Noah is every 5-year-old’s favorite Bible story, it seems, what with its cool boat and all the animals and the rainbow at the end. But it’s also a story literally soaked in death. All life on earth, except for those lucky, blessed few on the ark, were killed.

The Bible has plenty of stories that are, at their core, about destruction making way for a new work of creation. Noah’s story obvious. So is the whole book of Revelation, where an old creation is torn apart to make way for a “new heaven and a new earth.” But there are others. The Hebrews that fled Egypt spent lots of time wailing over the loss of their old life, but it needed to be destroyed to make way for the Promised Land. The Babylonian destruction of Jerusalem was a terrible, terrible thing, but it began a new chapter for the Jewish people.

Jesus’ story is a story of destruction and creation, too. His body was destroyed for us, making way for new possibilities. And even as we ourselves are slowly destroyed by sin, we have a chance to be created anew through Jesus’ sacrifice.

It goes back to Lena’s ouroboros. From death comes new life. From destruction, creation.
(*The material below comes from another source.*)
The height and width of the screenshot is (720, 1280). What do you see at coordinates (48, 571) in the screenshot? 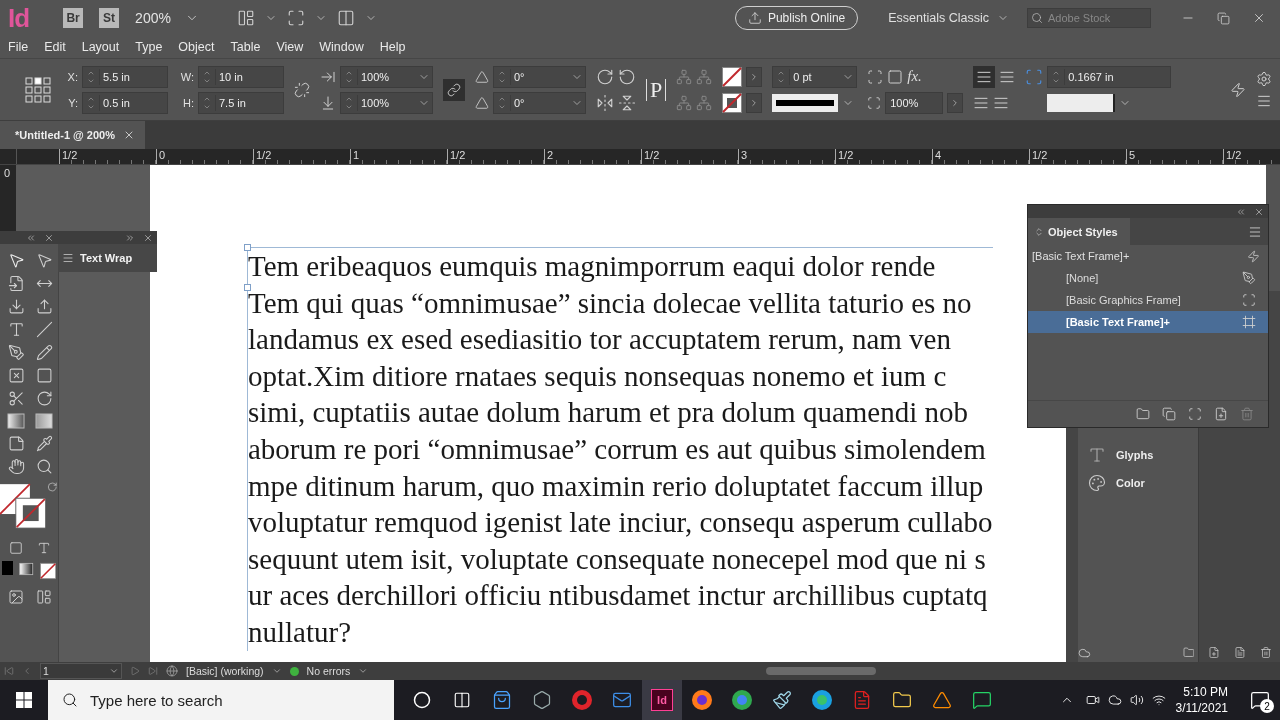
I see `apply-none-icon` at bounding box center [48, 571].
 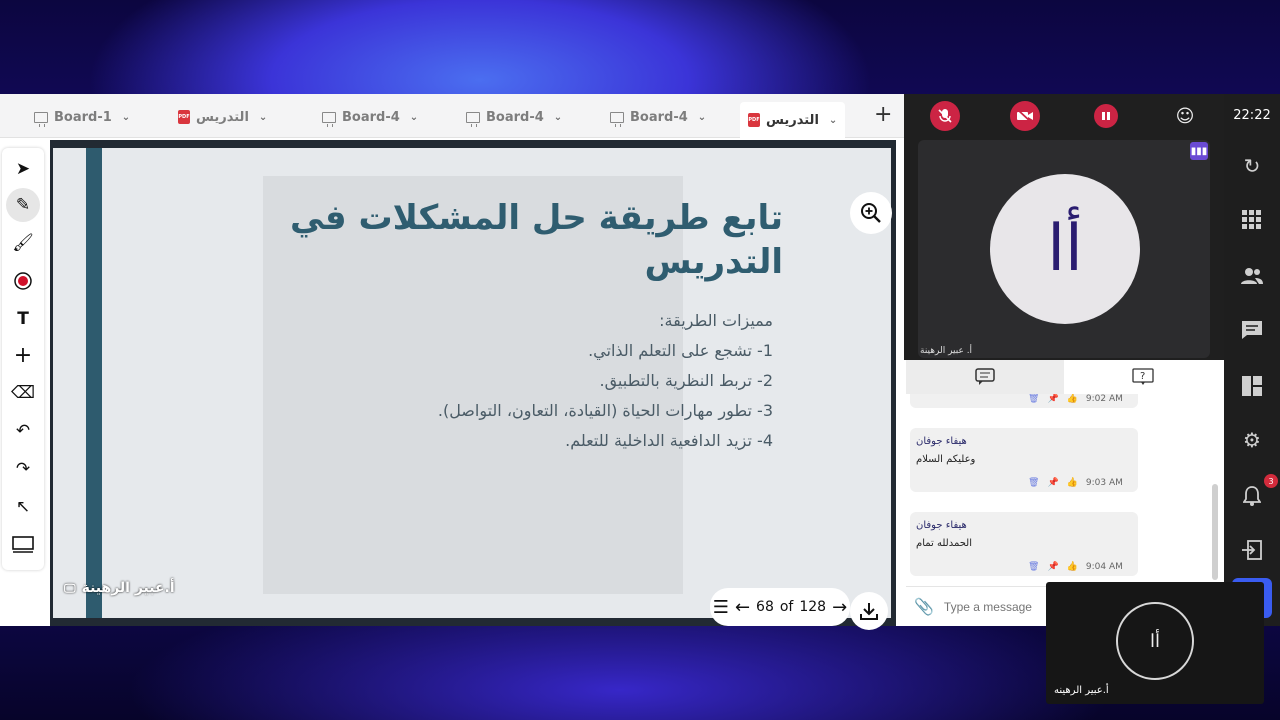 What do you see at coordinates (765, 607) in the screenshot?
I see `current-page: 68` at bounding box center [765, 607].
Fascinating, then, that Lena and her teammates—all of whom, we’ve mentioned, were self-destructing in one way or another—volunteered to go into the Shimmer. They’re all, as someone says, “damaged goods.” Were they looking to complete their self-destruction? Or were they seeking redemption? Salvation? A new beginning?

The Bible tells us that Noah’s rainbow was a promise from God never to destroy the world through a flood again. But symbolically, it’s more than that: It’s about the promise of something new coming out of something terrible. It’s about the hope of rebirth.